== Dataset records

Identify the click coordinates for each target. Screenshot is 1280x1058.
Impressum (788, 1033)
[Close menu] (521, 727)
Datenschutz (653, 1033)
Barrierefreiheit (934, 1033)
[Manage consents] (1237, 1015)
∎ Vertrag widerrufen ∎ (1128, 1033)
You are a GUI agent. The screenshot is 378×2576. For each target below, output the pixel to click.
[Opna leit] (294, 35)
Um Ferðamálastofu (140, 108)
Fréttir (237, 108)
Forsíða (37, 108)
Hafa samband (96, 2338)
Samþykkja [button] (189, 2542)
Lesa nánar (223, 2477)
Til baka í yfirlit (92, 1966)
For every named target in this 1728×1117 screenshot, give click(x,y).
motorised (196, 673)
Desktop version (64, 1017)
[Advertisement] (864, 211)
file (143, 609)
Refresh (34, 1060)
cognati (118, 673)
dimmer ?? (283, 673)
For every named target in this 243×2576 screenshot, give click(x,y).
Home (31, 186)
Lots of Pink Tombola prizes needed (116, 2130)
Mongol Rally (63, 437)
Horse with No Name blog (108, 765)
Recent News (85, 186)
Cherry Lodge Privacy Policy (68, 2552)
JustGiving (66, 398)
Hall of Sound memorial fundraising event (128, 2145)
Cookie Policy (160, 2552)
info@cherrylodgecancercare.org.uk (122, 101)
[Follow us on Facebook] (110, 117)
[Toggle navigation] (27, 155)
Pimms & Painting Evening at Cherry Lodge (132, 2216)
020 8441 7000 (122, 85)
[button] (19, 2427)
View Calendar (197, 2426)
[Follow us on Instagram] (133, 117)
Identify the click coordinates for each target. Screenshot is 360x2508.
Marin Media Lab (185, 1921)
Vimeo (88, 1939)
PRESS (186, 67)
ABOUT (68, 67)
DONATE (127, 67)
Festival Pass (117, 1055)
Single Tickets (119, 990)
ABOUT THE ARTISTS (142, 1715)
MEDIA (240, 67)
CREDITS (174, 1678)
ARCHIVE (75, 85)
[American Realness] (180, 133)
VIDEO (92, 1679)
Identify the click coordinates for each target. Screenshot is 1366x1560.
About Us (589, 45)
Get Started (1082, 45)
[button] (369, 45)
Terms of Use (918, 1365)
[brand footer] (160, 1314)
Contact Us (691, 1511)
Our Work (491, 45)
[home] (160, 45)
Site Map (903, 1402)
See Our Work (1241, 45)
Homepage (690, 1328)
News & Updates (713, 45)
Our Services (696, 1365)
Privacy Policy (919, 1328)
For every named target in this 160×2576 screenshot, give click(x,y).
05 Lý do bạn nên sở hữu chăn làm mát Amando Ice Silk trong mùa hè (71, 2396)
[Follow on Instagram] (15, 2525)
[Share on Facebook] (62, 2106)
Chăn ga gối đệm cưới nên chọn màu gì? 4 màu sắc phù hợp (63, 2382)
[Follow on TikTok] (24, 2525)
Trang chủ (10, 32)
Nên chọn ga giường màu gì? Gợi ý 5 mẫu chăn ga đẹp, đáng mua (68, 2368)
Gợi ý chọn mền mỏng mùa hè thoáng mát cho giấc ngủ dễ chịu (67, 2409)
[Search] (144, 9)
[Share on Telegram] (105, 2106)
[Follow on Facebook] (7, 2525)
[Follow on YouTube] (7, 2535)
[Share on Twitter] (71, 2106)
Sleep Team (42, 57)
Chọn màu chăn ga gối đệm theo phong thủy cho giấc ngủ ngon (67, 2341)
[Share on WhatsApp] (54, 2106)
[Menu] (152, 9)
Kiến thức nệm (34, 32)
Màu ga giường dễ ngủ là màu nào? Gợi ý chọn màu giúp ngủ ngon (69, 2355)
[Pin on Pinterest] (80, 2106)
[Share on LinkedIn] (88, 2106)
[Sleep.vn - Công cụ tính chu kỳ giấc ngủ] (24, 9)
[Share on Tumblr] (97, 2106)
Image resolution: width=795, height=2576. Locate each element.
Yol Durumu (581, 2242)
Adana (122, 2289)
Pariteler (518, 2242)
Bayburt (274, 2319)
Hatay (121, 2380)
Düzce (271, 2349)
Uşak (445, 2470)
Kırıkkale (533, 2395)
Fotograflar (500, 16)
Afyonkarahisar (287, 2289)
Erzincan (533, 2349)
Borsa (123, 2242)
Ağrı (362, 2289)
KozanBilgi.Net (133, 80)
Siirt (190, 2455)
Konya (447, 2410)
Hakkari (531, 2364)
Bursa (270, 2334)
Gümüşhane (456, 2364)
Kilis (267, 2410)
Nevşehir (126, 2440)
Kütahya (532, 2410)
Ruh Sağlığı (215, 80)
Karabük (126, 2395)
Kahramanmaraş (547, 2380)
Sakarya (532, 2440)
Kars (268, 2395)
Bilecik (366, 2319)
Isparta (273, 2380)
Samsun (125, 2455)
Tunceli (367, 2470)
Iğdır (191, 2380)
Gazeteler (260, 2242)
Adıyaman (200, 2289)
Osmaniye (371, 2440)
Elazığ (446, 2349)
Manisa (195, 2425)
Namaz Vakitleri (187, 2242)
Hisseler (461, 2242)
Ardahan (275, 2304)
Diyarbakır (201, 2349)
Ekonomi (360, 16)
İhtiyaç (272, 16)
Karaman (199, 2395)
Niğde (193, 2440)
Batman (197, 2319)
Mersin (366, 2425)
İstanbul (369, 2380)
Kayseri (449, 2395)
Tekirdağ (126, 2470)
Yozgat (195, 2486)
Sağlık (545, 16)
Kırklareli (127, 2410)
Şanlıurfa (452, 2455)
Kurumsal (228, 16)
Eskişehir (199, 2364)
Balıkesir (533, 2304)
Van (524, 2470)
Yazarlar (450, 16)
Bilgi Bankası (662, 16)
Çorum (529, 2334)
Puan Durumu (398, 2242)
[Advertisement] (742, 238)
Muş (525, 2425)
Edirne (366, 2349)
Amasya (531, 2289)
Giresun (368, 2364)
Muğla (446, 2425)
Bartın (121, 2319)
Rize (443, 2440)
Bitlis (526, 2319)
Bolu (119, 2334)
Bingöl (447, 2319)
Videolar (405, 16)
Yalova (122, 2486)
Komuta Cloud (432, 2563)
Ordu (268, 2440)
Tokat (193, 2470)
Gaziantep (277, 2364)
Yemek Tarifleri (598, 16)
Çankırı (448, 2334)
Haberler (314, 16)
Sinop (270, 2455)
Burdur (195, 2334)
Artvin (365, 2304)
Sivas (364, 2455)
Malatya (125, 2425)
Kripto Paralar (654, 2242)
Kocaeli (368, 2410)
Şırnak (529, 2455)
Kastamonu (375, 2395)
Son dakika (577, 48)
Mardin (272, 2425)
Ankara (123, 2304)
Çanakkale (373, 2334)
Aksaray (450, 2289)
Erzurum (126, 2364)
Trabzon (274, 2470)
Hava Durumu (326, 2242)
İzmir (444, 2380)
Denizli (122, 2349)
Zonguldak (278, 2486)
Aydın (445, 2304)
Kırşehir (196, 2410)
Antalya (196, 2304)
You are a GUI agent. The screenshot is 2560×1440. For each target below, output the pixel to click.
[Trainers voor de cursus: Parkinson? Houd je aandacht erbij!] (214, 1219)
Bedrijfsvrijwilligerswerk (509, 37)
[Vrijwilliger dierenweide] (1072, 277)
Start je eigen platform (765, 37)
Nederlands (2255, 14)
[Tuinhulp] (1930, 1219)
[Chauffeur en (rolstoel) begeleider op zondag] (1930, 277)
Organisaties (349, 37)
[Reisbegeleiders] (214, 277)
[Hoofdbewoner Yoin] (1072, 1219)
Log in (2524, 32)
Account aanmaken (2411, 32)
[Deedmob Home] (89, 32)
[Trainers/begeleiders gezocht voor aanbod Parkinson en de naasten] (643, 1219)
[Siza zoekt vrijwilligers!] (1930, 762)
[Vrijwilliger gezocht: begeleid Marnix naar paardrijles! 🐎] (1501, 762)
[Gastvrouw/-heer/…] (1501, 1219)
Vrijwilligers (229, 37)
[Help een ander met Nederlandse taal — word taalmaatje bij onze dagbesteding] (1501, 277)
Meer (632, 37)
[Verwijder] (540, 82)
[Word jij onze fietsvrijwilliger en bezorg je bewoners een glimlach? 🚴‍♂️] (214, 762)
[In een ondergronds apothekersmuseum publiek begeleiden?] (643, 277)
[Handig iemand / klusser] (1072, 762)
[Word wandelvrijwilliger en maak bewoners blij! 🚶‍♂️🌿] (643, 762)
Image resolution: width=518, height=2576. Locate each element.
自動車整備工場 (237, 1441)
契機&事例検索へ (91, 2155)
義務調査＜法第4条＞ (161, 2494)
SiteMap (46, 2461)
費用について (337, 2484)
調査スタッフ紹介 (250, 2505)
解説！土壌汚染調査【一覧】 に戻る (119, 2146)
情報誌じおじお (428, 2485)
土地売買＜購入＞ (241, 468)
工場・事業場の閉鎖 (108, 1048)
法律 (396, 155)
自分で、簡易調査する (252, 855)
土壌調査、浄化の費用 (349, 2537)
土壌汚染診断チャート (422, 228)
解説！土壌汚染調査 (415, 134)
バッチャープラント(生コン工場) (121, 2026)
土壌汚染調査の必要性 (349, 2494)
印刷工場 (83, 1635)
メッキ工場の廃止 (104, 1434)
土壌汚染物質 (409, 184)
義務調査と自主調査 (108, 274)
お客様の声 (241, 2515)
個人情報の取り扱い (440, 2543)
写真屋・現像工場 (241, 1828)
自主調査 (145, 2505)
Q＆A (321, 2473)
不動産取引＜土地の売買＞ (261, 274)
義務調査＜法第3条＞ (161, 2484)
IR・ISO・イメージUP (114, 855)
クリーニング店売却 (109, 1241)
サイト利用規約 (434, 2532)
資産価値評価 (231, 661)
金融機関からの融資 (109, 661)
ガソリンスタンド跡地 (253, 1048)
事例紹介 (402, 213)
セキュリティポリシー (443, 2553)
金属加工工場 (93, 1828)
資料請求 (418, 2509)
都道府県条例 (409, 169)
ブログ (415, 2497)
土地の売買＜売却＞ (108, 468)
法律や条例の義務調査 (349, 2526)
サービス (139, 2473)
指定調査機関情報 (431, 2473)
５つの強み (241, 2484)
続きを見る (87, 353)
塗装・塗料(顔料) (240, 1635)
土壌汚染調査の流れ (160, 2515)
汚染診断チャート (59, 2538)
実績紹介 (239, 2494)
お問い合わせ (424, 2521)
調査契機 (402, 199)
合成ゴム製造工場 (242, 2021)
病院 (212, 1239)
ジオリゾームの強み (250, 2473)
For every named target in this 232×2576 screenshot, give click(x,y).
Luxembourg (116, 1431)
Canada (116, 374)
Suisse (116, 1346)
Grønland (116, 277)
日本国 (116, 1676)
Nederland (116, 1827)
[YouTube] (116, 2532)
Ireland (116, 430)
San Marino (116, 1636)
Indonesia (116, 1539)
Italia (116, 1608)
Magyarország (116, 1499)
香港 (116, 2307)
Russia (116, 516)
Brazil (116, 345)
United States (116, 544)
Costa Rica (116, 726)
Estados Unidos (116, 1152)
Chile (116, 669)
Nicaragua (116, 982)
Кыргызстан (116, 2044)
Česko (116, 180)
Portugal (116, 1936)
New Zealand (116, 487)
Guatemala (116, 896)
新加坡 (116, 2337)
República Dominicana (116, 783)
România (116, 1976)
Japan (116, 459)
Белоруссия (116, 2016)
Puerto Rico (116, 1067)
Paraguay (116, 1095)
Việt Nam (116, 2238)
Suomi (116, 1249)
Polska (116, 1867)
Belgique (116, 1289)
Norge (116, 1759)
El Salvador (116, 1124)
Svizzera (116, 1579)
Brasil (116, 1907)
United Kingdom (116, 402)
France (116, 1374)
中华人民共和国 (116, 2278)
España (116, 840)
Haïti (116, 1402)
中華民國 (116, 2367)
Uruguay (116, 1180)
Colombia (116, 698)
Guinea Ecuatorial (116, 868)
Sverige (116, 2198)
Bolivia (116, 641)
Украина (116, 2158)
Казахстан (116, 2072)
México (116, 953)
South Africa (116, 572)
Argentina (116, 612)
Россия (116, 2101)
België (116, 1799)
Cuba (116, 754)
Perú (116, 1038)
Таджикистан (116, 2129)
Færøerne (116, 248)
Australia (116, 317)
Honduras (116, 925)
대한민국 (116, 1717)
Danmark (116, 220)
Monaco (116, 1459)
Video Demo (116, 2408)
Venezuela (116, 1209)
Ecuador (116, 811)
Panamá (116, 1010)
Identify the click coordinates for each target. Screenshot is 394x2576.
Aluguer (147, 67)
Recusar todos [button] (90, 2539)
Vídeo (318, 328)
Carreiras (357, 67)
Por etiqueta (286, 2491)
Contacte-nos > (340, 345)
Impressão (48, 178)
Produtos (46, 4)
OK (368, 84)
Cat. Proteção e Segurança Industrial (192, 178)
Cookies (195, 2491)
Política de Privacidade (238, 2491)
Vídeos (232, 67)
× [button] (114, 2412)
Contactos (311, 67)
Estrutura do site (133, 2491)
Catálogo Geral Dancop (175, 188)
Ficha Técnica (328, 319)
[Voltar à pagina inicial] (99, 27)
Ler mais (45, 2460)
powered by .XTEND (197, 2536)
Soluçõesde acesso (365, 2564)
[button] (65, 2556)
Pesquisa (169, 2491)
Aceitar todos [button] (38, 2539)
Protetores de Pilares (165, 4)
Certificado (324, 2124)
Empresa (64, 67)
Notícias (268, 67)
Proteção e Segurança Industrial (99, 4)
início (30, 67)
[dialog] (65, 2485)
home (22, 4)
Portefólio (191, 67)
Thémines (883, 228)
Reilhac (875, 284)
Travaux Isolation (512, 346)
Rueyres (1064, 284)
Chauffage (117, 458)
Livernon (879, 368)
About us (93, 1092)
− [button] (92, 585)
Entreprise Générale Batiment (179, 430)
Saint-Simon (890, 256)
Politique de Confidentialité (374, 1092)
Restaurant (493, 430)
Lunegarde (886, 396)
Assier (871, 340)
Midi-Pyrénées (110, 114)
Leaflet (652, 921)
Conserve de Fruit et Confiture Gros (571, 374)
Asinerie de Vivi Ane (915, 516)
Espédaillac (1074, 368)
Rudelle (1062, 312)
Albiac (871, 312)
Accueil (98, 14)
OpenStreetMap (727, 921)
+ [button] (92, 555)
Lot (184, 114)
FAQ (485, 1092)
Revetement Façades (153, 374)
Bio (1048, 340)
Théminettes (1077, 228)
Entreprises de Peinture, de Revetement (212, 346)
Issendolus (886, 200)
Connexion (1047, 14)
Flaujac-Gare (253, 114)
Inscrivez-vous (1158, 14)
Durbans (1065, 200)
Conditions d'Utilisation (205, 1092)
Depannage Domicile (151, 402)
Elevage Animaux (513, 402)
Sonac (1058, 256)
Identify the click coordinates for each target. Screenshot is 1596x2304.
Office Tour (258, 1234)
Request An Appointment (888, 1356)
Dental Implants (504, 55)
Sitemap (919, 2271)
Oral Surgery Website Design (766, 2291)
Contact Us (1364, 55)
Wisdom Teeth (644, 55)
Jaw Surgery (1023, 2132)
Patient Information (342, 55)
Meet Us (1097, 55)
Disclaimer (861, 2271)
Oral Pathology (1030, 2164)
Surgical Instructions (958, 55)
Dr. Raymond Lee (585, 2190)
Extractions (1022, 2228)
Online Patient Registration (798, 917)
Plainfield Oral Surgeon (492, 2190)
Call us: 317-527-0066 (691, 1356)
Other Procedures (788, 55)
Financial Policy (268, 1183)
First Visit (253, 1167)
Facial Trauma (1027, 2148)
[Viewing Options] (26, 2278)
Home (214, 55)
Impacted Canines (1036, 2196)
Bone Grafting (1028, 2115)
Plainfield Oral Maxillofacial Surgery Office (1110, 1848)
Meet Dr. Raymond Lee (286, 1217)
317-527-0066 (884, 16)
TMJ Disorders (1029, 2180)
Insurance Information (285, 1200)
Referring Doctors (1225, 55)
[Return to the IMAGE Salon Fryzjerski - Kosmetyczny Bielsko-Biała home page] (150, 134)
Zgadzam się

====

*Exercise description*:
In the entries above, restate word for word the lines between the one holding "Česko (116, 180)" and the one holding "Recusar todos [button] (90, 2539)", inclusive, and nothing besides.

*Solution to this exercise*:
Česko (116, 180)
Portugal (116, 1936)
New Zealand (116, 487)
Guatemala (116, 896)
新加坡 (116, 2337)
República Dominicana (116, 783)
România (116, 1976)
Japan (116, 459)
Белоруссия (116, 2016)
Puerto Rico (116, 1067)
Paraguay (116, 1095)
Việt Nam (116, 2238)
Suomi (116, 1249)
Polska (116, 1867)
Belgique (116, 1289)
Norge (116, 1759)
El Salvador (116, 1124)
Svizzera (116, 1579)
Brasil (116, 1907)
United Kingdom (116, 402)
France (116, 1374)
中华人民共和国 (116, 2278)
España (116, 840)
Haïti (116, 1402)
中華民國 (116, 2367)
Uruguay (116, 1180)
Colombia (116, 698)
Guinea Ecuatorial (116, 868)
Sverige (116, 2198)
Bolivia (116, 641)
Украина (116, 2158)
Казахстан (116, 2072)
México (116, 953)
South Africa (116, 572)
Argentina (116, 612)
Россия (116, 2101)
België (116, 1799)
Cuba (116, 754)
Perú (116, 1038)
Таджикистан (116, 2129)
Færøerne (116, 248)
Australia (116, 317)
Honduras (116, 925)
대한민국 (116, 1717)
Danmark (116, 220)
Monaco (116, 1459)
Video Demo (116, 2408)
Venezuela (116, 1209)
Ecuador (116, 811)
Panamá (116, 1010)
Identify the click coordinates for each target. Screenshot is 394x2576.
Aluguer (147, 67)
Recusar todos [button] (90, 2539)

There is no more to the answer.